The Newbie’s Guide to Losing Weight & Feeling Great
Almost three years ago, my doctor diagnosed me with Hypoglycemia. He sat me down and told me that I needed to start eating right, get active, and lose my extra 60 pounds. It was a big surprise and forced me to make lifestyle changes so things didn’t get worse.
I never cared or put much effort into living a healthy lifestyle before. But with the news I got, I soon found myself reading and learning everything I could on the topic. Funny how finding out some bad news can completely change the way you live.
Three years later and I’ve kept all the weight off, I’m in the best shape of my life, and I feel better and more self-confident than ever. Below are the diet and nutrition guidelines I follow to keep myself in check.
- Eat less if you’re over your daily limit. Check the calorie calculator here.
- Eat more green vegetables. Heck, eat more vegetables period. I never used to but once I started, my palate widened dramatically.
- Eat better and more complex carbohydrates. Switch from white bread, grain, and pastas to whole wheat or whole grain. Try brown rice instead of white rice. See this list.
- Eliminate simple sugars. Things like cookies, doughnuts, potato chips, table sugar, and fruit juices cause large fluctuations in blood glucose levels. This makes you crash and feel lethargic. See this list.
- Eat fewer carbohydrates in general. The average person can eat up to 350 grams of carbs a day (totaling 1400 calories!). Most people don’t need more than 200 grams (if very active) and more likely 150 (up to moderately active).
- Get more fiber in your diet. Nearly every person isn’t getting enough. Fiber helps regulate your digestive system and allows it to work at optimal efficiency. Eat foods with high-fiber content like broccoli, whole wheat/whole grain bread and pasta (as stated above), seeds, and beans. Take a daily fiber supplement if needed.
- Don’t drink your calories. I didn’t realize how much of my daily caloric intake was coming from liquids until I started cutting them out. Sodas, sugary fruit juices, and even alcohol (ok, I know we can’t give that up, but we can cut back) are a huge source of extra calories. Switch to diet sodas and drink more water instead.
The taste of diet sodas might take some getting used to, but soon regular soda starts tasting like liquid sugar…and not in a good way. And don’t worry about aspartame, all the “it gives you cancer” hype is a rumor. It’s one of the most tested food ingredients in history by over 100 countries and their respective food & drug administrations.
- Take a daily multivitamin. It helps ensure you’ve got everything you need to have a productive and energy-filled day. I’ve done a lot of research on good multi-vitamins that work well and won’t make you sick. I’ve found Optimen (buy here) and Optiwomen to be great.
- No starving yourself. Crash diets don’t work and can lead to serious health issues and other complications. You might lose weight initially, but you’ll ruin your metabolism and eventually put the pounds back on.
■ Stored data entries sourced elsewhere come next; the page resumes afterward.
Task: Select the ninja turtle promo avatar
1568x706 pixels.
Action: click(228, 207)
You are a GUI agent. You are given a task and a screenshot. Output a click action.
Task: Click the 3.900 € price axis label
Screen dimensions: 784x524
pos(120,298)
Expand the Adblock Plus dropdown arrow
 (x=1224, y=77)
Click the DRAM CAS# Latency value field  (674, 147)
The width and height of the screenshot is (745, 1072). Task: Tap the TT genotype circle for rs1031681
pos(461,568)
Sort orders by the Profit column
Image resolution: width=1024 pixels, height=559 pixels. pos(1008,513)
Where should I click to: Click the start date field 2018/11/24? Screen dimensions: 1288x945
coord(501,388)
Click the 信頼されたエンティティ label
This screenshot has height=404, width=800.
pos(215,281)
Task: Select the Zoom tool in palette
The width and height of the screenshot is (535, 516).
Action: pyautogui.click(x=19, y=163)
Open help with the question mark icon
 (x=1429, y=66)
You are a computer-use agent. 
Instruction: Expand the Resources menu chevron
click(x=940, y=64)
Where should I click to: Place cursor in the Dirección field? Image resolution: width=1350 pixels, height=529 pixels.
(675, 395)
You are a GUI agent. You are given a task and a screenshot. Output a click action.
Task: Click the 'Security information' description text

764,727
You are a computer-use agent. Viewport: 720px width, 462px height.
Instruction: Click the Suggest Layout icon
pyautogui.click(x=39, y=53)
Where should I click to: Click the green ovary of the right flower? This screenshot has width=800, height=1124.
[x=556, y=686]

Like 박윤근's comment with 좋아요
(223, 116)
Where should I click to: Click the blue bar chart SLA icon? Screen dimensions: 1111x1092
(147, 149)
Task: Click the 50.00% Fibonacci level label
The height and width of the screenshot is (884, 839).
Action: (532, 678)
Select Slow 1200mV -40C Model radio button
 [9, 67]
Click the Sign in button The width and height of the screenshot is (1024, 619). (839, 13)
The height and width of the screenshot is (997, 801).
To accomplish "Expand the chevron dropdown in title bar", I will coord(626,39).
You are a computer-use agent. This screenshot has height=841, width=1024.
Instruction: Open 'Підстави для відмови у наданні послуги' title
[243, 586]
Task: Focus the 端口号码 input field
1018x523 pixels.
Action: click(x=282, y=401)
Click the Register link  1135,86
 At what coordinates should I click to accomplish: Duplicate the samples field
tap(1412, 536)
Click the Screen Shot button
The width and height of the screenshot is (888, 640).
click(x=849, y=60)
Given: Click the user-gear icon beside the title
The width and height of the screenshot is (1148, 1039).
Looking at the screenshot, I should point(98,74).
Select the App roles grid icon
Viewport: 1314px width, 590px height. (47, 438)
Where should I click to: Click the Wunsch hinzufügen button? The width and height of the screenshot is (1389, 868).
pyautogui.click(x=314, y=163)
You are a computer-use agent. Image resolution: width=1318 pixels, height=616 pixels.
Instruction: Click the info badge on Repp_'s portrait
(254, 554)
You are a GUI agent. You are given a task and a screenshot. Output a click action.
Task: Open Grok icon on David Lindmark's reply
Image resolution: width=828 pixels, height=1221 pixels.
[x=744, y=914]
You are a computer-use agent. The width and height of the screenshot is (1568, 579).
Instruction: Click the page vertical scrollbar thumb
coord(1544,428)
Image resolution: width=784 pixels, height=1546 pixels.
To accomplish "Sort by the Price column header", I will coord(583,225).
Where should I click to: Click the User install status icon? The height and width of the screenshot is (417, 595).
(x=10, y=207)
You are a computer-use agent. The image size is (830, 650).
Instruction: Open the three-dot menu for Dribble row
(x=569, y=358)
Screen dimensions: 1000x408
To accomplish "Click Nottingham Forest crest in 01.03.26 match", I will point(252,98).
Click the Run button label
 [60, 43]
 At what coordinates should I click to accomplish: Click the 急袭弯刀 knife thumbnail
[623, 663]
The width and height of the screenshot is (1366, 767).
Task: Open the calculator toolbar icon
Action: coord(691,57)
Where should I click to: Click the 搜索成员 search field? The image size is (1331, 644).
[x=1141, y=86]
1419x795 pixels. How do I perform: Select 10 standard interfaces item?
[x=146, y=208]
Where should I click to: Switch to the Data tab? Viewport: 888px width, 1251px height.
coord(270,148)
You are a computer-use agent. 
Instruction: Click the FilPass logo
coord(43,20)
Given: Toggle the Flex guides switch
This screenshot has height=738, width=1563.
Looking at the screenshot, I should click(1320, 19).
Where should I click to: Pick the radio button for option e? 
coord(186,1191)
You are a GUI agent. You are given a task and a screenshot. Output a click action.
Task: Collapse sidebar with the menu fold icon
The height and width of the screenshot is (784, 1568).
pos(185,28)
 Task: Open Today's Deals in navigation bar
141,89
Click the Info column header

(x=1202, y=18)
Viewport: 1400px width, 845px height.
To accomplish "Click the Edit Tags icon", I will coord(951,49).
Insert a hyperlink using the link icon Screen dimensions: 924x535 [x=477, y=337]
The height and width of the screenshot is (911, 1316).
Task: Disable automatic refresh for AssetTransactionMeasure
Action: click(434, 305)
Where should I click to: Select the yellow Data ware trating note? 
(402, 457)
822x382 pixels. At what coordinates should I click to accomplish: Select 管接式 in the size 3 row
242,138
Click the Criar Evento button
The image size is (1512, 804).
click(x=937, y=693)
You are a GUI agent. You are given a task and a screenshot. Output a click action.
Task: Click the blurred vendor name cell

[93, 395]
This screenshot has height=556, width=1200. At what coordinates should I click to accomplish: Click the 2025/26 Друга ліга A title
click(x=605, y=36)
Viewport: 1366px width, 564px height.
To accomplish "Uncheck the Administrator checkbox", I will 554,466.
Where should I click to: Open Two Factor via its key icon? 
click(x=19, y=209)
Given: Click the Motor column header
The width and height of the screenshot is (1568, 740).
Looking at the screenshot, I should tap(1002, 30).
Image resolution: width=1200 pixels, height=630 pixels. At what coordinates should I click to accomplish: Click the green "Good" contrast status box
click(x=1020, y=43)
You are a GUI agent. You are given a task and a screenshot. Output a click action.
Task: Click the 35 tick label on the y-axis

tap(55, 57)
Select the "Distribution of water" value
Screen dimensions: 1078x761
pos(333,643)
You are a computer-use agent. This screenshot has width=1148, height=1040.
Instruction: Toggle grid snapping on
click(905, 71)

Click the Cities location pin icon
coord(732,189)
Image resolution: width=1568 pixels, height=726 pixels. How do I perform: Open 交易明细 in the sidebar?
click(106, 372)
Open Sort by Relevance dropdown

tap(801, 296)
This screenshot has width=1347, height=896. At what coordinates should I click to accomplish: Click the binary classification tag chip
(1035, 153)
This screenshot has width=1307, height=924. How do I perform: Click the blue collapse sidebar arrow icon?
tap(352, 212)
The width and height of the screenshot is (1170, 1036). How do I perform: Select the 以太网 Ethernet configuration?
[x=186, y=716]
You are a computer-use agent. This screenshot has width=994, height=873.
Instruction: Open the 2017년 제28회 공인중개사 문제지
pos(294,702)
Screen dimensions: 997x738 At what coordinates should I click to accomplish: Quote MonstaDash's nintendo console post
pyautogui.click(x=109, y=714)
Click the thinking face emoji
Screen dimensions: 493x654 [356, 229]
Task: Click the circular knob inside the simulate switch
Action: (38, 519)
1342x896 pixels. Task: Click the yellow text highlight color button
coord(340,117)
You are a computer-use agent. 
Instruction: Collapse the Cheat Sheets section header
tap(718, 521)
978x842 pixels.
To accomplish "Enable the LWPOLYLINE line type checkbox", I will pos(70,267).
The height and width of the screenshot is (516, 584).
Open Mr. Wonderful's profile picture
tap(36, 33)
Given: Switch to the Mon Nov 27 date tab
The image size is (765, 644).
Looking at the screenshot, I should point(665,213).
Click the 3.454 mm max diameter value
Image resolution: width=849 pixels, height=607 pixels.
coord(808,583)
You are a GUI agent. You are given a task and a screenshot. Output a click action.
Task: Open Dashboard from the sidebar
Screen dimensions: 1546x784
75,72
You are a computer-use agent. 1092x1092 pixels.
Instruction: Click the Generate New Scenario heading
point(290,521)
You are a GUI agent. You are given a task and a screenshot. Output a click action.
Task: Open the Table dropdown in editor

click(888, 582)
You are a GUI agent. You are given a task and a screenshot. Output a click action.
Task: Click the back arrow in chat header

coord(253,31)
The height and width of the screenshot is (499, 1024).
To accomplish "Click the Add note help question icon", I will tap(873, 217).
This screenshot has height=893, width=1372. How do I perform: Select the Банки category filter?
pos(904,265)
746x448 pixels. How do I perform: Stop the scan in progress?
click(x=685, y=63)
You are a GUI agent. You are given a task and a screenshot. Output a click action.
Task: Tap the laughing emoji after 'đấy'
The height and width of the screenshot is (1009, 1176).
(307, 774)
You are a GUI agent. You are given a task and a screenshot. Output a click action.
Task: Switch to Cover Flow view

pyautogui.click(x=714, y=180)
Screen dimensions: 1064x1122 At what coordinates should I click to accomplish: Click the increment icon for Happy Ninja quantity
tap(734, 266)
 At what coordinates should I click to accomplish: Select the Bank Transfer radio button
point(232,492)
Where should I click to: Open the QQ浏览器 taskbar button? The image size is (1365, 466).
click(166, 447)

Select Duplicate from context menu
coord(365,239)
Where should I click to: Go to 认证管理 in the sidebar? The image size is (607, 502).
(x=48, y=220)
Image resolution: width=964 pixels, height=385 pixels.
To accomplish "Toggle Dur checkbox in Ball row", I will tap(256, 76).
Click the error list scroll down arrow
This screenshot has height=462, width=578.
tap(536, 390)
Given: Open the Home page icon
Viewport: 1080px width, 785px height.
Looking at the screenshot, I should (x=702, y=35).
- Keep a log of what you’re eating. Learning and tracking what you’re consuming is important to keeping a healthy diet and regulating your intake. Use a written journal, online site, or smartphone app to help you out.
- Cheat sometimes, it’s okay. It’s not feasible to try and be perfect all the time. You’re going to frustrate yourself and often that leads to giving up. You’re better off treating yourself and having that big restaurant entrée with dessert once a week. Plus, what’s life if you can’t live a little?